The Beatles’ second film, “HELP!” is more enjoyable than it probably should be. It was a commercial success, like everything they did around 1965, but the band wasn’t happy with how it turned out. It was the first indication that the incredible run The Beatles were on couldn’t last forever. John Lennon said that the title track was literally a cry for help. He was feeling trapped in The Beatles, and under incredible pressure. He was in an unhappy marriage, with a new son, and was overweight and overwrought. The band’s popularity was taking its toll musically, as the crowds at their concerts became too large and too enthusiastic for the band to hear themselves over. In addition, John and the boys had to star in a movie and write and record an album’s worth of new material in the time that today’s bands spend recording one.
Richard Lester also directed their first film; “A Hard Day’s Night,” and for the follow-up he adds color, and a James Bond Spoof. It has the prerequisite mad scientist and three trap doors, which were everywhere in 1965, but you never seem to see anymore. Somewhere around 1970, the bottom fell out of the trap door industry. The plot is as simple as a dog’s taxes. Foreign cultists are after Ringo to retrieve a sacred ring that was given to him by a fan but, of course, the ring is stuck on his finger. Whoever wears the ring becomes the human sacrifice in a sacred ritual. Said ring doesn’t look like a wedding ring, but it sure sounds like one… On The Dick Cavett Show, Lennon said a writer accompanied them on tour for a few days before they made A Hard Day’s Night and “…wrote the whole of the film based on our characters, y’know; clodhopping Ringo, sharp John, whimsical Paul, and stern George. All those… the Beatle character myths were formed from three days watching us, which was a lot of junk, really.” Those caricatures are still in place here. The Beatles return home in a limo, and each enters his own door, which leads to a single shared-flat with sunken floors and its own pop art snacketeria. “HELP!” is essentially the pilot for The Monkees’ TV series. Richard Lester considered George the best actor of the four. George gets more screen time acting and singing, and some of the best lines in the film: “I’m always getting winked at these days. It used to be you didn’t it Paul?” Or, when Paul is overacting: “You’ve got the part, Paul.”
More than their ever-present good humor, The Fab Four’s chemistry is what carries the film.

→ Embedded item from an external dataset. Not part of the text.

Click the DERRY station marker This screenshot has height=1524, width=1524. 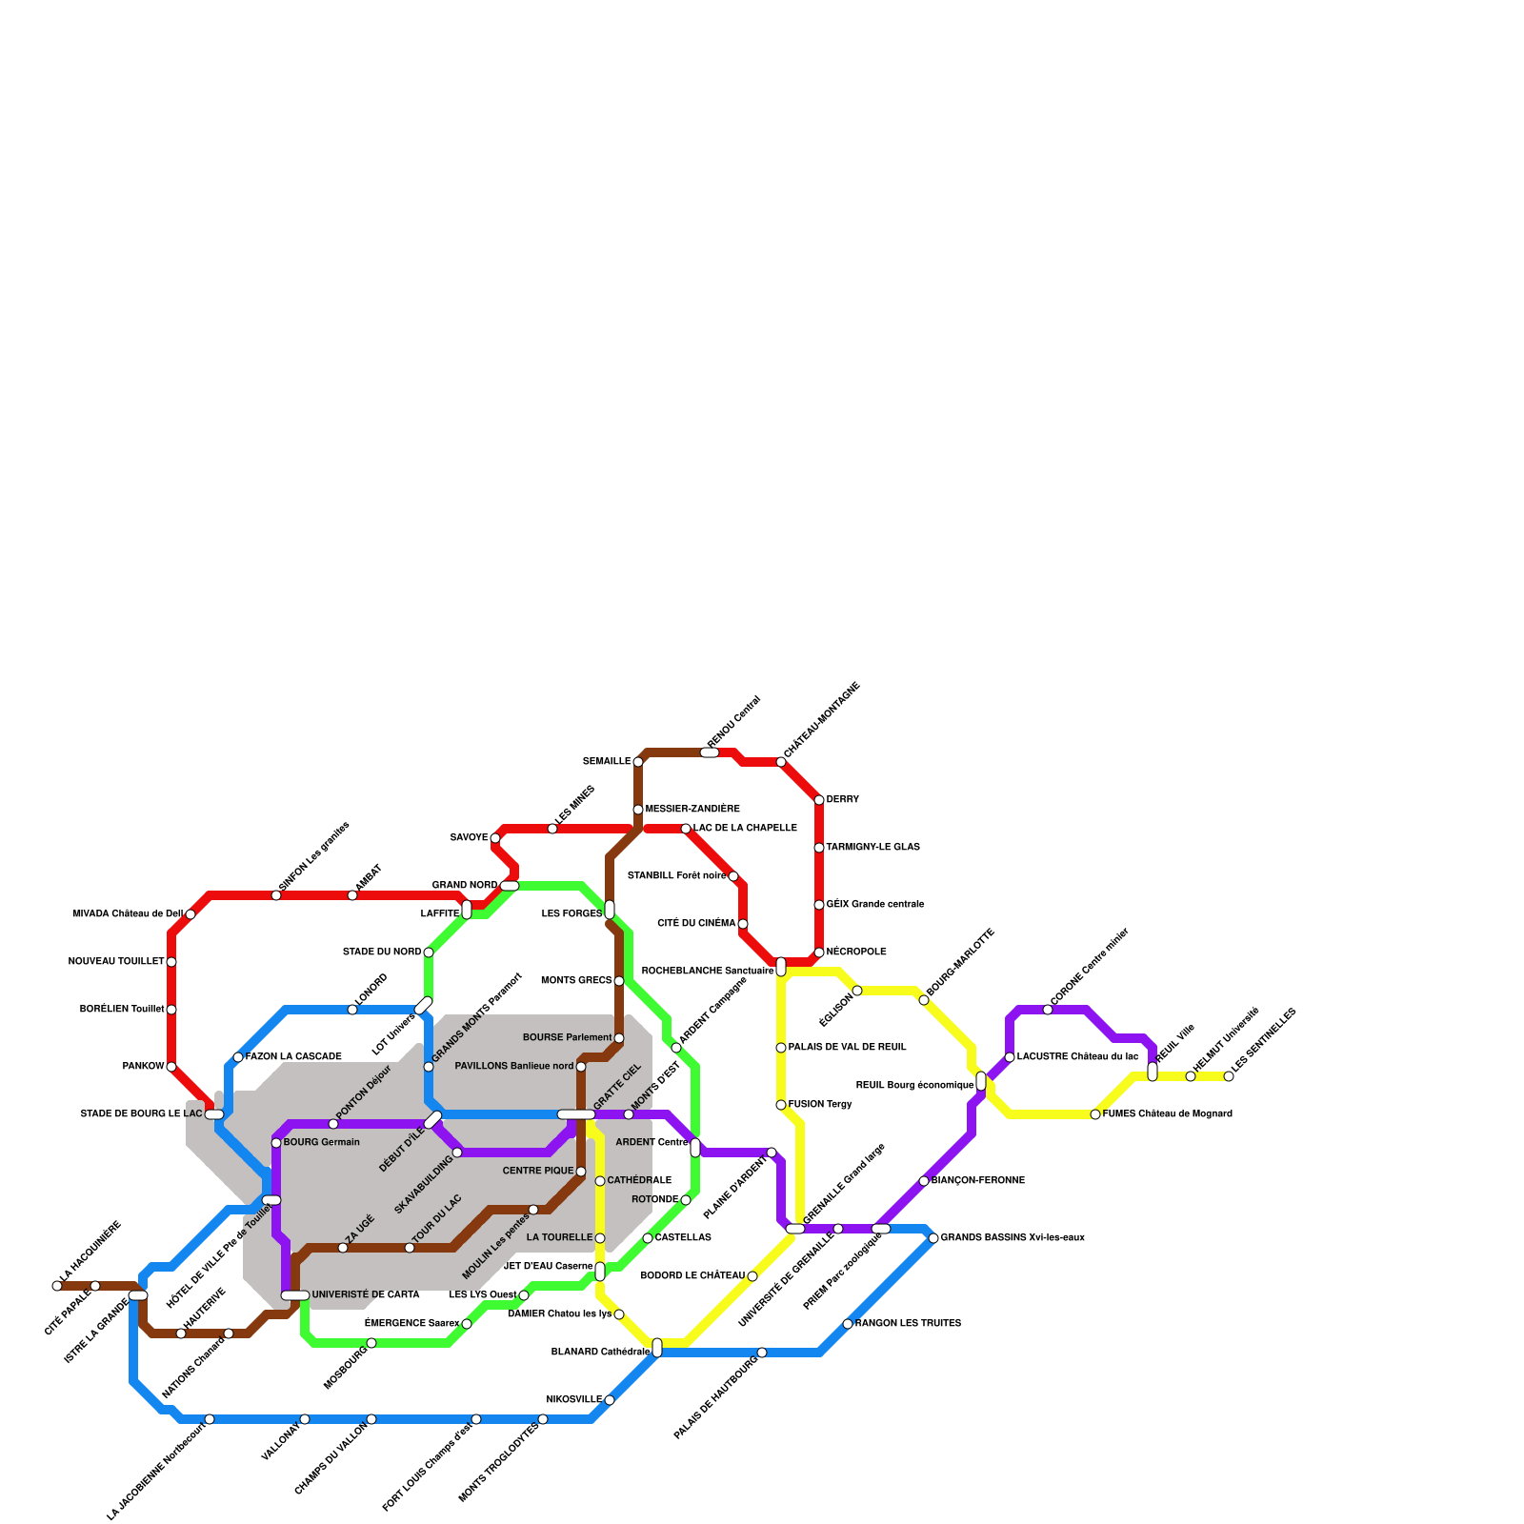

It was while filming “HELP!” that George first encountered the sitar and Eastern religions, which were integral parts of his future recordings, and he contributes his understated “I Need You” to the soundtrack. John, deep in his “Dylan phase” cranked out the most songs, including “You’ve Got To Hide Your Love Away,” and “You’re Gonna Lose That Girl.” Paul gives a glimpse of where his pop sensibilities are headed with “The Night Before” and “Another Girl.” For the first time, Ringo didn’t get a solo turn at the mic.
The Beatles’ soundtrack albums were always musical turning points. A Hard Day’s Night’s Soundtrack was the first album the band wrote every song on, and “HELP!” is a departure as well. It’s the acid-laced passageway from “Meet The Beatles” to “Revolver.” The songs are amazing, and shortly after this release, the band stopped touring and mixed in an ever-widening variety of styles and influences. “HELP!” looks as good as it sounds. The colors are vibrant and the sets are lush and luscious. Color works against the musical segments in a lot of cases, which were more effective in black & white, but it’s a vibrant, fun film. The Beatles and their keepers were testing the width and the depth of where a rock band could go. For several years later, every movie starring a rock band fell somewhere between “A Hard Day’s Night” and “HELP!” and for that reason alone, they’re both worth watching today.